* PROBLEM REQUIREMENTS *
The answer must be every line from the entries below that contains "computer".

- - - -

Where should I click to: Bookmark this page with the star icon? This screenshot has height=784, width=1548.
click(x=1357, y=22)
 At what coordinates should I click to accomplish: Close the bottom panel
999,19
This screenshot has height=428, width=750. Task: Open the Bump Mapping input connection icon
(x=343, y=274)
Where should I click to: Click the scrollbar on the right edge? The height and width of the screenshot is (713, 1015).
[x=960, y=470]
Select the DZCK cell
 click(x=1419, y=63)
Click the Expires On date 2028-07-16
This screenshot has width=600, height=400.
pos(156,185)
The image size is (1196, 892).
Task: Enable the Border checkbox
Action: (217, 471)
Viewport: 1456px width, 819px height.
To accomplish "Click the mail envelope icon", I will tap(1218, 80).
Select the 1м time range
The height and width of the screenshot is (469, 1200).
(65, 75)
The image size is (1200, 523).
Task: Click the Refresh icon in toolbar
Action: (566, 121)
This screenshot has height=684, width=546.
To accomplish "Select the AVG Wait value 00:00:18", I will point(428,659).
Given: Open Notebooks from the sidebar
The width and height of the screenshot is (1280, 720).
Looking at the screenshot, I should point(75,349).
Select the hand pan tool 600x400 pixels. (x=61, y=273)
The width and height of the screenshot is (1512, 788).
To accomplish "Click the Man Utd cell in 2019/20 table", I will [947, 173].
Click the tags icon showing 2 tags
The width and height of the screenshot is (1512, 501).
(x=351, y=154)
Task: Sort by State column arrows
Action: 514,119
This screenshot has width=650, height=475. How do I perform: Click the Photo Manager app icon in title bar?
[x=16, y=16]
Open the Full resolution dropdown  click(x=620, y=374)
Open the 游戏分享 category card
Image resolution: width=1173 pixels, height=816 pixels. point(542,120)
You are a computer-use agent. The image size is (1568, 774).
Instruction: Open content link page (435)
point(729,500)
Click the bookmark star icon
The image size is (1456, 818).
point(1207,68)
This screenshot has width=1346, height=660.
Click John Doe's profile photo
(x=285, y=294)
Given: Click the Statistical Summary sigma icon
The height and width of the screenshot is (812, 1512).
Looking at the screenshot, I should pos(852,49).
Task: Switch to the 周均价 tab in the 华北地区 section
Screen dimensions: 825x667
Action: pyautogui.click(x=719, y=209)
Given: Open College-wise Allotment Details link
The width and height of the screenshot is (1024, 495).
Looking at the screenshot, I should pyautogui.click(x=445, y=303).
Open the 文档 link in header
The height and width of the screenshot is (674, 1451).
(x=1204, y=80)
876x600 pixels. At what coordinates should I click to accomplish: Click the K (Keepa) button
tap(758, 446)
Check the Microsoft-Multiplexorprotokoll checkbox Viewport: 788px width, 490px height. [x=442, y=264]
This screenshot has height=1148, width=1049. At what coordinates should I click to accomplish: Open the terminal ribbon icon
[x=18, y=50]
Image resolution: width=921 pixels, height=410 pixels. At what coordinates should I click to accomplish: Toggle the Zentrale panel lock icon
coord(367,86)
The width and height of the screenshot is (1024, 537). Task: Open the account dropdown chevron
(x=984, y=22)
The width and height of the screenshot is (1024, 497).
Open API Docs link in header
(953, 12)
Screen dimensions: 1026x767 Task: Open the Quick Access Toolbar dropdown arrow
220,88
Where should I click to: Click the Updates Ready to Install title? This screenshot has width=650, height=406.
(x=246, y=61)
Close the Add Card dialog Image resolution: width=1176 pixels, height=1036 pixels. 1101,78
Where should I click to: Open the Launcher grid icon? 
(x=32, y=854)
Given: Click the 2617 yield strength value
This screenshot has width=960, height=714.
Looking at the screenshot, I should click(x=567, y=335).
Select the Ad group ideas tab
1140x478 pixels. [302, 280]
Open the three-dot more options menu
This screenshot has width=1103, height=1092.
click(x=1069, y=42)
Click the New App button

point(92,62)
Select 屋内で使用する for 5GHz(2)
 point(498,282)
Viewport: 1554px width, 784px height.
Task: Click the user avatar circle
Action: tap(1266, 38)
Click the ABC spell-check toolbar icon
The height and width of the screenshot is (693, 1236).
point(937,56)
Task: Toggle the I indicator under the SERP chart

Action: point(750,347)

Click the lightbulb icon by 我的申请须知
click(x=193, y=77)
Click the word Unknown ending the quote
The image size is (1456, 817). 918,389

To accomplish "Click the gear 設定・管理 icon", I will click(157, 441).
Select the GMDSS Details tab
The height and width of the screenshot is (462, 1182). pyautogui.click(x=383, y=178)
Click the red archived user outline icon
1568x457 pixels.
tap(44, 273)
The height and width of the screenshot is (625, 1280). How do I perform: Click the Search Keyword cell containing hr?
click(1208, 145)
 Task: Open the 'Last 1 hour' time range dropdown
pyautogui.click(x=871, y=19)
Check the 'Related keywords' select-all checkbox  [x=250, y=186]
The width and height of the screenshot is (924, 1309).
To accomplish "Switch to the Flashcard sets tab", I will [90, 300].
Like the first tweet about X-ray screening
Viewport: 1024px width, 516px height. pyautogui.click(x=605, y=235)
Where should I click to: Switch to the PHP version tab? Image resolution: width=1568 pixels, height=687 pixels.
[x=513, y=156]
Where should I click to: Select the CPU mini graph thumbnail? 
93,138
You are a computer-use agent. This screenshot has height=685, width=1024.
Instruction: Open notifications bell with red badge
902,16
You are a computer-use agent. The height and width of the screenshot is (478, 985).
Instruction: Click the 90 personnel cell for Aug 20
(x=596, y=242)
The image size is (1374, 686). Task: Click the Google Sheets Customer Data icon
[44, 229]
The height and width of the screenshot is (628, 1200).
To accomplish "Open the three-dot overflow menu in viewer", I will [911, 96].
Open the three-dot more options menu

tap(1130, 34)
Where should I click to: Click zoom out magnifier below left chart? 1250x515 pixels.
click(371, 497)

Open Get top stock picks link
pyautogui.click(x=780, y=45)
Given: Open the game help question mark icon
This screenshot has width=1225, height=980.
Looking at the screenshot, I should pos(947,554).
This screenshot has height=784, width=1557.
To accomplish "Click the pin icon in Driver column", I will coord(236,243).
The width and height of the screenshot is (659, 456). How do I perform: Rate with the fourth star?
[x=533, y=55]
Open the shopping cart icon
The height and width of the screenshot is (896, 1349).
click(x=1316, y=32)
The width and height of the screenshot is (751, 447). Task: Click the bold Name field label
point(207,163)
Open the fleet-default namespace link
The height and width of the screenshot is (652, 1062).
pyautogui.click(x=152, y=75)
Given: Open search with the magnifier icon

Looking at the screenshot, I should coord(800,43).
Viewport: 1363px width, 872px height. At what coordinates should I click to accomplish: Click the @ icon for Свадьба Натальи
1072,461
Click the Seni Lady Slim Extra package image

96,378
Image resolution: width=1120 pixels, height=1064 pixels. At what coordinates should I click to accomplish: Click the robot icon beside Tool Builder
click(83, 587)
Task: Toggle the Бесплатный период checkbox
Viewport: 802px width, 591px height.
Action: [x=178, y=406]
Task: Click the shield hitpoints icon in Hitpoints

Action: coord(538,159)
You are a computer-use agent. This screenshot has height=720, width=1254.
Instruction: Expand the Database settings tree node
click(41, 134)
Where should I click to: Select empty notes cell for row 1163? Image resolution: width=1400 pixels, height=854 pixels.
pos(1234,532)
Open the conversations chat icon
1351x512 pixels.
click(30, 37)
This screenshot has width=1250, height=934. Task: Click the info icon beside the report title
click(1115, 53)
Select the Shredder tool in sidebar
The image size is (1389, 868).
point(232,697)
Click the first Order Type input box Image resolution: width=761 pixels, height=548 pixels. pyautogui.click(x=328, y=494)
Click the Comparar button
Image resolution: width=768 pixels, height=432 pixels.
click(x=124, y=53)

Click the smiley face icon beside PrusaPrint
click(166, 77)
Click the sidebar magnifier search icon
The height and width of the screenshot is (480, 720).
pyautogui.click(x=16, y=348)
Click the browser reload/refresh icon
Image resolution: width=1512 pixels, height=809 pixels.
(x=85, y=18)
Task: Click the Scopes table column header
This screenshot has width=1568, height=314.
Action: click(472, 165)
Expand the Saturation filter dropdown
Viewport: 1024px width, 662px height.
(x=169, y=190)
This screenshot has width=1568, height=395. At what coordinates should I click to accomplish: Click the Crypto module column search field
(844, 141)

- - - -

* SOLUTION TO THIS PROBLEM *
You are a computer-use agent. The image size is (1568, 774).
You are a computer-use agent. This screenshot has height=685, width=1024.
You are a computer-use agent. The height and width of the screenshot is (478, 985).
You are a computer-use agent. This screenshot has height=720, width=1254.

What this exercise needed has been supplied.